* EXERCISE DETAILS *
Reproduce every one of the following items verbatim, line for line, without changing any character.

>> start

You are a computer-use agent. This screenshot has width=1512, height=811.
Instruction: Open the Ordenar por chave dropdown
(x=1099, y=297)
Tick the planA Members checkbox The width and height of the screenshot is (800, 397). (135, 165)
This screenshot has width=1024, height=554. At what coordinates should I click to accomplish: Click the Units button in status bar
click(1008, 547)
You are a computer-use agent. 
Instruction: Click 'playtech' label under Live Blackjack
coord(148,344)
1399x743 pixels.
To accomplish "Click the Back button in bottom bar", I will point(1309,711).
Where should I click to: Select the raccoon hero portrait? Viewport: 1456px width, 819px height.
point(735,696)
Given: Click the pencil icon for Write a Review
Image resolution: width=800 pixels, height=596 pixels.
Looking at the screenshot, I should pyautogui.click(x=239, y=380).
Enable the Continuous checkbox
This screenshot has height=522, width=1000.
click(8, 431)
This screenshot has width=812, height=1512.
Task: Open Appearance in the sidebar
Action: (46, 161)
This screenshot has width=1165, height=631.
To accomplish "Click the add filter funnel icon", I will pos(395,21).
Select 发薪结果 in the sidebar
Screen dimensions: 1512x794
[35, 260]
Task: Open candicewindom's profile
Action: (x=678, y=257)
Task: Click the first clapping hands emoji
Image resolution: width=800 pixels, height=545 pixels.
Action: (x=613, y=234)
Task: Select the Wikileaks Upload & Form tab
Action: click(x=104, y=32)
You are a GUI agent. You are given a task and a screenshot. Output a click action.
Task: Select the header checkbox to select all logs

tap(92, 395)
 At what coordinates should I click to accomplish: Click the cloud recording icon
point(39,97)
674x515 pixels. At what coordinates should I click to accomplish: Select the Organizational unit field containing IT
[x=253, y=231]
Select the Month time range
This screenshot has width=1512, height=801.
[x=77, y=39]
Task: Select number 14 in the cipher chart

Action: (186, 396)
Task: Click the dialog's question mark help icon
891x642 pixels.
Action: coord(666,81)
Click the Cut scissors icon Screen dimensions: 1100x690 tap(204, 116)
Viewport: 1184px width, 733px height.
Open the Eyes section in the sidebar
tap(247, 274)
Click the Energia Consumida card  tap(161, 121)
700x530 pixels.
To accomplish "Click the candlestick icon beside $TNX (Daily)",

>> end

* REPLY *
You are a computer-use agent. This screenshot has width=1512, height=811.
Instruction: Open the Ordenar por chave dropdown
(x=1099, y=297)
Tick the planA Members checkbox The width and height of the screenshot is (800, 397). (135, 165)
This screenshot has width=1024, height=554. At what coordinates should I click to accomplish: Click the Units button in status bar
click(1008, 547)
You are a computer-use agent. 
Instruction: Click 'playtech' label under Live Blackjack
coord(148,344)
1399x743 pixels.
To accomplish "Click the Back button in bottom bar", I will point(1309,711).
Where should I click to: Select the raccoon hero portrait? Viewport: 1456px width, 819px height.
point(735,696)
Given: Click the pencil icon for Write a Review
Image resolution: width=800 pixels, height=596 pixels.
Looking at the screenshot, I should pyautogui.click(x=239, y=380).
Enable the Continuous checkbox
This screenshot has height=522, width=1000.
click(8, 431)
This screenshot has width=812, height=1512.
Task: Open Appearance in the sidebar
Action: (46, 161)
This screenshot has width=1165, height=631.
To accomplish "Click the add filter funnel icon", I will pos(395,21).
Select 发薪结果 in the sidebar
Screen dimensions: 1512x794
[35, 260]
Task: Open candicewindom's profile
Action: (x=678, y=257)
Task: Click the first clapping hands emoji
Image resolution: width=800 pixels, height=545 pixels.
Action: (x=613, y=234)
Task: Select the Wikileaks Upload & Form tab
Action: click(x=104, y=32)
You are a GUI agent. You are given a task and a screenshot. Output a click action.
Task: Select the header checkbox to select all logs

tap(92, 395)
 At what coordinates should I click to accomplish: Click the cloud recording icon
point(39,97)
674x515 pixels. At what coordinates should I click to accomplish: Select the Organizational unit field containing IT
[x=253, y=231]
Select the Month time range
This screenshot has width=1512, height=801.
[x=77, y=39]
Task: Select number 14 in the cipher chart

Action: (186, 396)
Task: Click the dialog's question mark help icon
891x642 pixels.
Action: coord(666,81)
Click the Cut scissors icon Screen dimensions: 1100x690 tap(204, 116)
Viewport: 1184px width, 733px height.
Open the Eyes section in the sidebar
tap(247, 274)
Click the Energia Consumida card  tap(161, 121)
700x530 pixels.
To accomplish "Click the candlestick icon beside $TNX (Daily)",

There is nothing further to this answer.